Flax industry ready to build on crop’s potential
By Top Crop Manager
The Flax Council of Canada will operate under a revised structure where services to the flax industry will be provided through partnerships with like-minded operations.
By Top Crop Manager
This news follows Flax Council’s announcement earlier this year that it would be closing its office and operating at a reduced service basis.
Flax Council chair Erwin Hanley said in a statement that after a period of uncertainty, flax is well-positioned to become the next high-value addition to the Canadian’s farmer’s rotation.
The new Flax Council executive committee consists of:
- Erwin Hanley, director at large and chair
- Eric Fridfinnson, representing the Manitoba Flax Growers Association
- Bo Hallborg of Viterra, vice chair
- Brian Johnson of Johnson Seeds, past chair
The Saskatchewan Flax Development Commission (SaskFlax) and Manitoba Flax Growers Association will support flax agronomy and research, including the flax breeding program at the Crop Development Centre in Saskatoon, Sask. Michelle Beaith was recently hired by SaskFlax to lead research and agronomic programs for the industry.
Market development, market access and government relations services will be provided to the Flax Council on a cost-recovery basis by the Canola Council of Canada. The arrangement will provide access to professional staff and worldwide connections, while enabling the Canola Council to generate more value from the strengths the organization has developed over the past 52 years.

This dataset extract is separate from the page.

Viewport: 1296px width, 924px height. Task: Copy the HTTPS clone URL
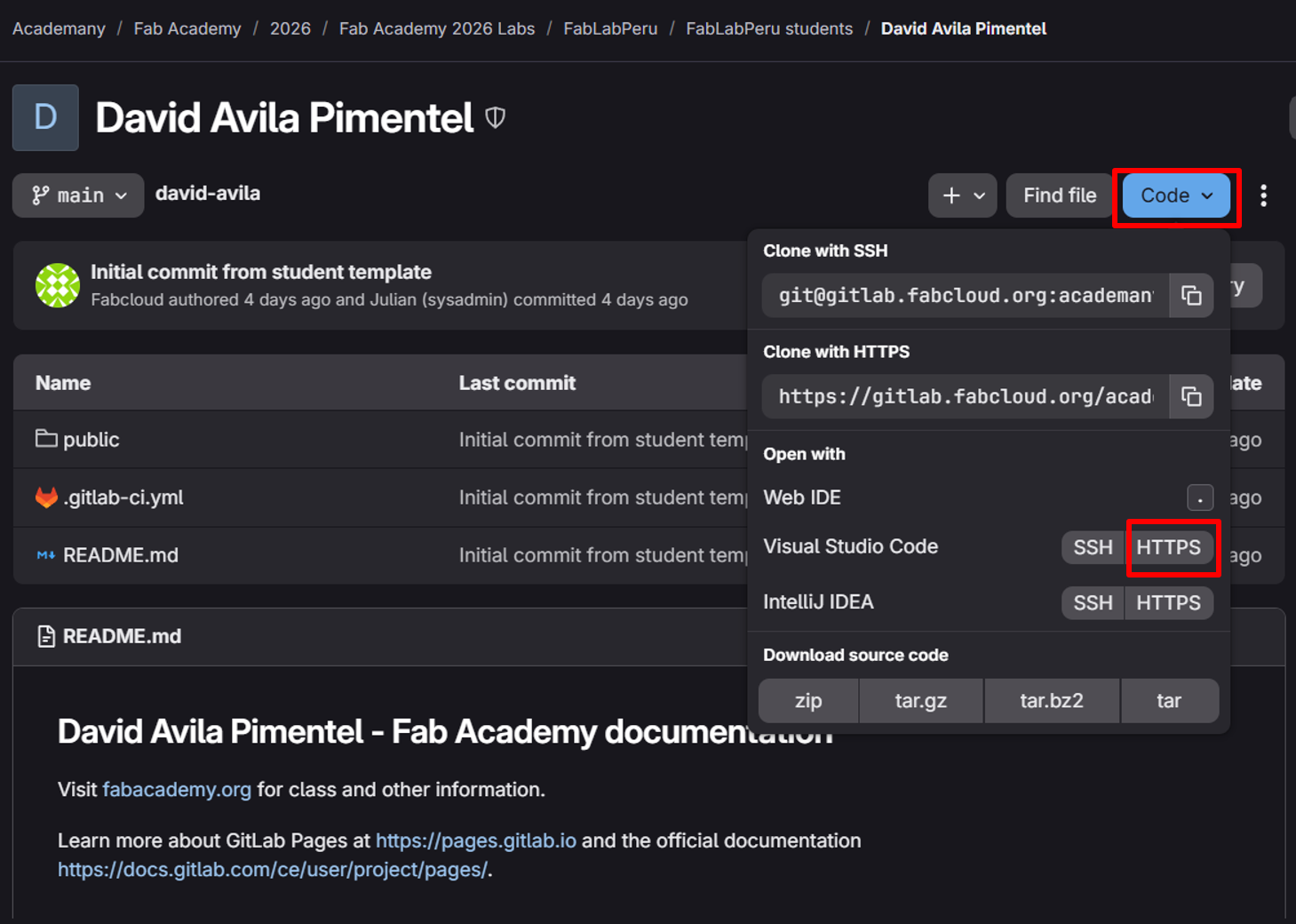(x=1191, y=397)
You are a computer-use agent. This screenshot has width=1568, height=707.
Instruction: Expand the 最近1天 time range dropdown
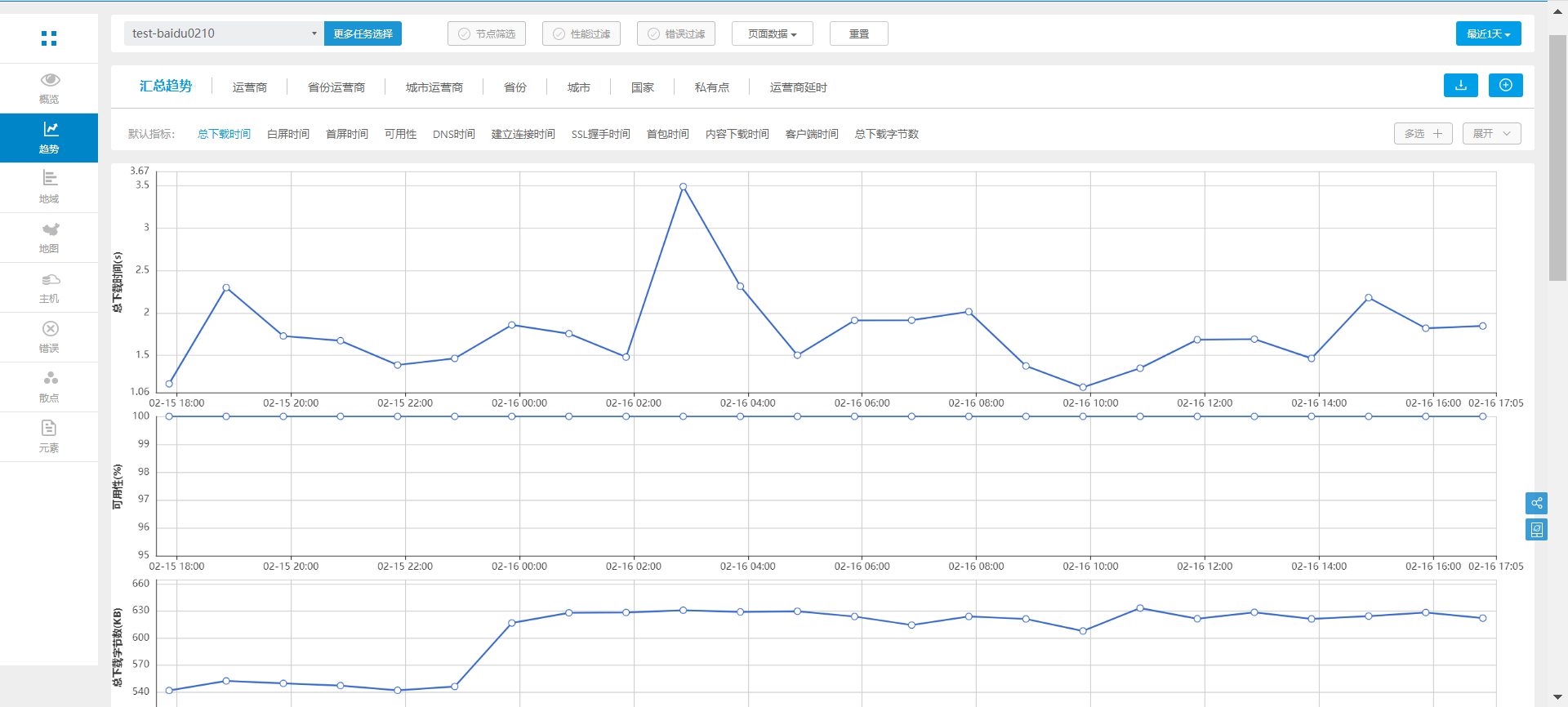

The Flax Council’s executive committee will set the direction for policy and programs, considering the interests of all those with a stake in the future of Canadian flax, from growers to processors. Hanley spoke to how the new structure offers a new beginning for the Flax Council, including a reliable flax breeding program, agronomic support and professional marketing.
The Flax Council of Canada is a national organization, funded by a voluntary export levy. Established in 1986, the Flax Council promotes the advancement of Canadian flax and flax products including nutritional and industrial uses in domestic and international markets.
The Flax Council played a key role in managing the aftermath following the detection of CDC Triffid seed in shipments to the EU, providing financial support to significant testing protocols in an effort to remove Triffid from the seed supply in Canada.
Since 2013, the Flax Council has managed more than 6.2 million dollars in research and market development programs with the support of Agriculture and Agri-Food Canada, Manitoba Agriculture, Saskatchewan Ministry of Agriculture and both the Saskatchewan Flax Development Commission and Manitoba Flax Growers Association.